"Prisoners" : Hugh Jackman, un père en colère
De Denis Villeneuve (Etats-Unis), avec : Hugh Jackman, Jake Gyllenhaal, Viola Davis, Maria Bello - 2h33 - Sortie : 9 octobre 2013
Interdit aux moins de 12 ans
Synopsis : Dans la banlieue de Boston, deux fillettes de 6 ans, Anna et Joy, ont disparu. Le détective Loki privilégie la thèse du kidnapping suite au témoignage de Keller, le père d’Anna. Le suspect numéro 1 est rapidement arrêté mais est relâché quelques jours plus tard faute de preuve, entrainant la fureur de Keller. Aveuglé par sa douleur, le père dévasté se lance alors dans une course contre la montre pour retrouver les enfants disparus. De son côté, Loki essaie de trouver des indices pour arrêter le coupable avant que Keller ne commette l’irréparable… Les jours passent et les chances de retrouver les fillettes s’amenuisent…
Plus qu’un "whodunit"
Cela faisait un moment qu’un thriller ne nous avait pas secoué de la sorte. Les références au "Silence des agneaux" et à "Seven" ne sont pas superflues, ni celle à "Mystic River", puisqu’il s’agit également ici d’enlèvement d’enfants dans une petite bourgade de la Nouvelle-Angleterre au lourd secret. Denis Villeneuve n’en garde pas moins un style propre, même s’il reste fidèle aux codes du genre. Son intrigue angoissante et pleine de mystères, avec en fond une évocation d’une Amérique rurale, entraîne sans relâche jusqu’au bout de ses 2h33, même si l’on devine à moitié le coupable, mais à moitié seulement…
Si le suspense repose pour beaucoup sur ce "whodunit" (de "who done it", qui l’a fait ?, qualificatif des films à énigme), le scénario tourne essentiellement autour de ce père, qu’endosse à merveille Hugh Jackman, avec enfin un rôle à sa mesure, si l’on excepte son magicien obsessionnel dans "Le Prestige". Devant l’enlèvement de sa fille et de celle de ses voisins, et l’échec de la police à les retrouver, il va pousser le bouchon trop loin en mettant ses propres méthodes à exécution, et pas des plus subtiles. Il ne s’agit pas pour autant d’un film autour de l’autodéfense (du moins pas uniquement) ou d’une mise en cause de l’efficacité policière.

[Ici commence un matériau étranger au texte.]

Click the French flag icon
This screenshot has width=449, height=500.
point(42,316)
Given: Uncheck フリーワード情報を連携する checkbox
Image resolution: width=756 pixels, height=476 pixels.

Une intrigue peut en cacher une autre
Jusqu’où peut-on aller quand on fait face à un tel drame, vécu dans sa chair, et celle de ses proches ? Denver Dove (Jackman) va dépasser les bornes avec la complicité à peine forcée de son voisin. Il agit ainsi comme nombre de serial killer qui entraînent à leur côté d’autres personnes dans leur folie. L’enquête passe ainsi au second plan, au profit du portrait de cet homme brisé qui bascule lui-même dans le crime, en s’acharnant sur un suspect libéré par la police qu’il est convaincu d’être coupable. Pas de psychologie pour autant, tout passe par l’action, comme tous films de genre, ce que se revendique être "Prisoners".
"Prisoners", avec un "S" : les deux petites filles, le suspect et bientôt Denver Dove lui-même, pris à son propre piège, sont ces prisonniers. La durée du film et le développement bien minuté de son script ne laisse pas pour autant l’enquête de côté, dans laquelle s’immiscent des obsessions de la société américaine : la religion et la famille, mais aussi l’autodéfense, Denver Dove s’avère le prototype de l’Américain moyen, convaincu de ses droits face aux institutions jugées défaillantes (comme dans un western), dont l'épouse avance qu’il chante l’hymne américain sous la douche, et qui fera l’usage de la force pour flatter ses convictions. Comme dans les meilleurs films de genre, Denis Villeneuve passe par une fiction exacerbée pour parler de la société contemporaine. Puissant.